Secretaria de Gestão e escola de governo são criadas em Foz do Iguaçu

Após cinco anos à frente da Secretaria da Fazenda, a administradora e servidora de carreira da prefeitura, Elenice Nunrberg deixou o cargo e foi empossada na segunda-feira (01) como titular da Secretaria Extraordinária de Políticas de Gestão Pública. Uma das missões da pasta é promover a eficiência do serviço público através da implantação de um novo modelo de gestão.
 
Merecimento – Esta metodologia moderna, implantada com sucesso em alguns municípios, define os critérios de merecimento estabelecendo indicadores de resultados.

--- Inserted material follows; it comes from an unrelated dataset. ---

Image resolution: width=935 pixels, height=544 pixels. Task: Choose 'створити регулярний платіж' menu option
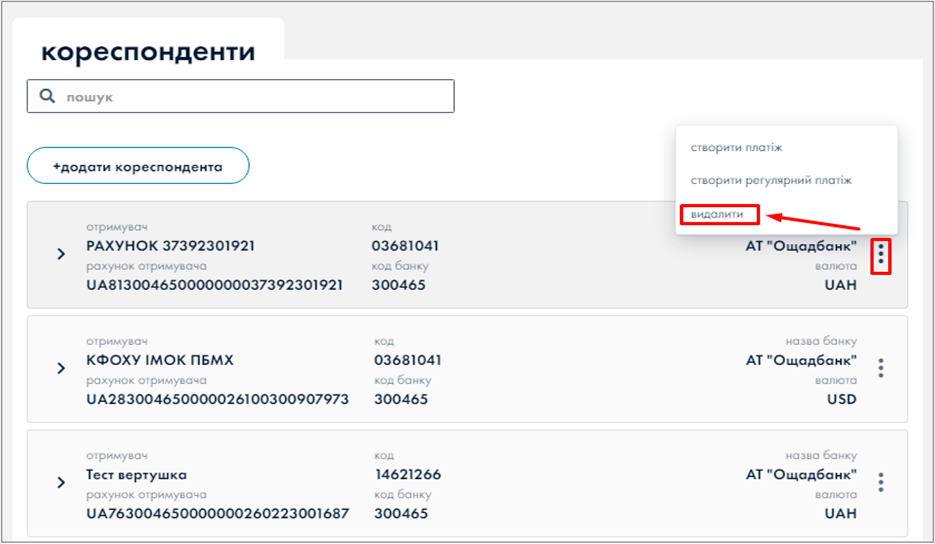(x=770, y=181)
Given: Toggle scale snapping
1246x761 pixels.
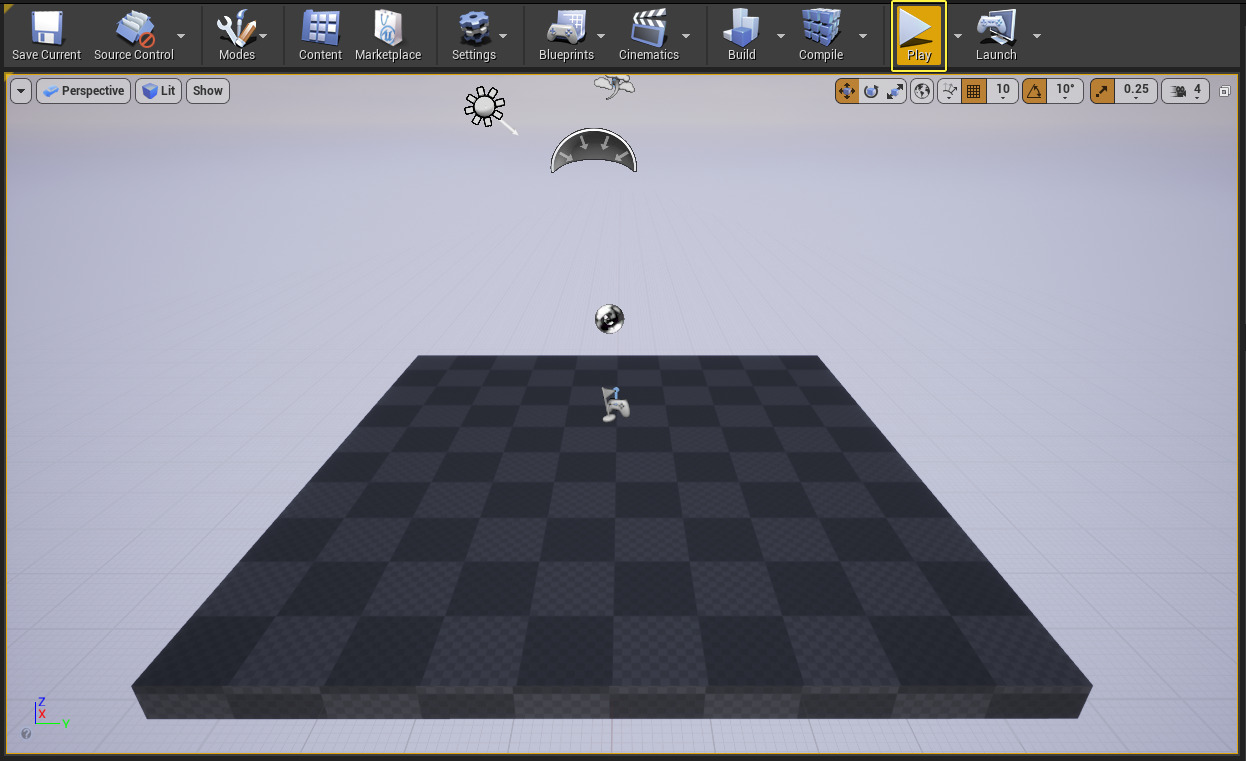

Também faz parte dos objetivos da nova secretaria o fortalecimento da capacidade de governar, promover a inovação de competências nos órgãos municipais e formular e controlar as políticas para a transformação da gestão pública em melhoria da qualidade dos serviços da administração. 
 
 
Escola de Governo – No pronunciamento de posse, Elenice anunciou a criação da Escola de Governo que terá como objetivo gerar e transmitir conhecimento técnico-científico em administração pública e promover a profissionalização de agentes públicos. “Ela nasce como uma escola de referência regional na profissionalização de agentes públicos e com a meta de se tornar referencia nacional após dois anos de implantação”, afirmou Elenice.
 
Desafio – Segundo Elenice, cada ano há frente da Fazenda foi um grande desafio com recursos que a prefeitura não recebia, promessas de parceria não cumpridas, novas dívidas com a Receita Federal aparecendo, cadastros desatualizados, sistemas de controle precários ou inexistentes e necessidade de manter as certidões em dia. “Tínhamos ainda que enfrentar o Tribunal de Contas, o Ministério Público e o Tribunal de Contas da União. Houve auditorias de todos os ministérios. Nunca antes este município foi tão auditado”.
 
Fraude na Fazenda – Poucos meses antes da eleição, em 2008, o então vereador Djalma Pastorello apresentou uma denúncia envolvendo fraudes no pagamento de tributos ao município. A secretária da Fazenda na época, Elenice Nunrbeg, havia comentado que a fraude era verdadeira, mas havia sido feita por funcionários da própria secretaria. Por se tratar de ano eleitoral a Comissão de Finanças da Câmara, que chegou a convocar servidores e a secretária para prestar depoimentos, foi rápida e pouco apurada pelos vereadores. Os documentos foram enviados ao Ministério Público.